Investing in the Digital Transformation Gives These 3 Firms an Edge

Investing in the Digital Transformation Gives These 3 Firms an Edge

I’ve touched briefly on the digital transformation recently. It’s the biggest disruptor since the invention of the computer. And it will impact how businesses and consumers interact.

And I’m not just referring to how it will propel Accenture (ACN) into unforeseen profits, as I’ve mentioned before. The digital transformation is bigger than one company.

It is the collision of electronic data, artificial intelligence software and inexpensive computer processing. Dell Technologies says that 91% of businesses struggle with it.

Savvy investors should already be prepping their portfolios. The firms that have a solid plan forward into this new digital age are blazing a path for the rest. And this is a powerful wave that any serious technology investor should start riding immediately.

Take a look at these examples …

No. 1: McDonald’s — Redesigning the Drive-thru.

Fast-food giant McDonald’s (MCD) makes 70% of its sales from customers who prefer not to get out of the car. The problem is the company has no idea what the customer is going to order when they pull up. A complicated choice can back up the whole line.

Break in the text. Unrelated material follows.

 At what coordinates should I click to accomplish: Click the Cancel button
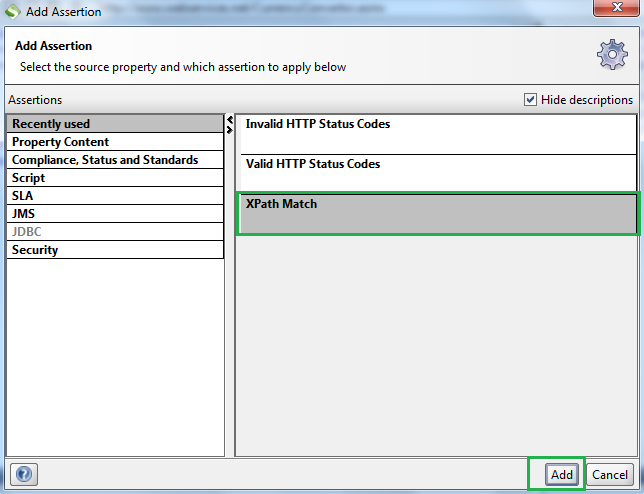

To speed things up and boost sales, McDonald’s executives began working with Dynamic Yield, a company that makes personalization software based on artificial intelligence.

The code allows McDonald’s to dynamically change drive-thru order menus. Let’s say the customer selects a Big Mac. The system might then automatically suggest a combo package, or perhaps an Oreo McFlurry if it’s hot outside.

During peak hours, hard-to-prepare items like scrambled eggs might get eliminated entirely. Shrinking drive-thru lines come with the added benefit of influencing what customers order, in real-time, across the entire network of stores.

The digital transformation will allow smart programming to influence your decision-making as a consumer. Meanwhile, McDonald’s maximizes efficiency and their bottom line.

No. 2: Caterpillar — Mining Gold in Hell.

Caterpillar (CAT) is building custom electric loaders, excavators and other robotic gear for a new mining project. Partners Rio Tinto (RIO) and BHP Billiton (BHP) are building a new mine in the middle of hell. The Superior, Ariz., project is nearly 7,000 feet below the Earth’s surface. There, temperatures routinely hit 175 degrees. Warm water falls from overhead rocks like rain.

It’s a project that never would have been approved in the past. Beyond the danger to the miners on the ground, the technological difficulties of the environment boggle the mind.

But with CAT’s new sensors, the equipment will be able to achieve full automation. Its distinctive yellow machines will find the ore, mine it and transport it to the surface … all under the watchful eye of technicians hundreds of miles away.

Geopolitical volatility is pushing gold higher. Back in January, it hit a new six-year high before pulling back slightly. And if my colleague Sean Brodrick is right, it’ll keep going higher.

But easy-to-mine sites have been mined dry already. As overall supply decreases, tough-to-mine sites like this will become the norm. And CAT’s sensors will ready.

No. 3: Callaway Golf — Breaking through convention

Callaway Golf’s (ELY) new line of Mavrik drivers bear little resemblance to

the cookie-cutter golf clubs of the past, and for good reason.

Mavrik wasn’t designed with human eyes. Instead, Callaway tapped a supercomputer and AI software to shape the metal in ways that surprised

veteran designers.

For four weeks, 24/7, a supercomputer crunched through algorithms and simulations. After each iteration, the computer made subtle changes and diligently moved on. In the end, the club face it designed was noticeably thinner in the middle. But the biggest difference was on the backside.

While normal clubface backs are smoother than the greens at Augusta, Mavrik features swirls and seemingly random lines. Some parts are thin, other parts are thick. Alan Hocknell, Callaway’s senior vice president of research and development, says “the computer stretched our way of thinking” about the research and design of their product.

Data and new digital tools helped solve a design problem that would have been impossible if company engineers were left to traditional devices.

Smart investors should take note of the trend here. The best companies are using data analytics and artificial intelligence to deliver better products to customers, faster.

For a long time, product development was essentially a high-stakes game of hit and miss. Companies came up with good ideas; then they ran focus groups and assembled prototype teams. They put together marketing squads to gussy up the end product. Then they sold it … or tried to.

Digital transformation tools are removing a good portion of hit and miss. They’re minimizing investments into growth while maximizing profits.

Growth investors should keep an eye on the companies leading this charge. They’re the ones who will pull ahead and stay ahead when the digital transformation goes into full swing.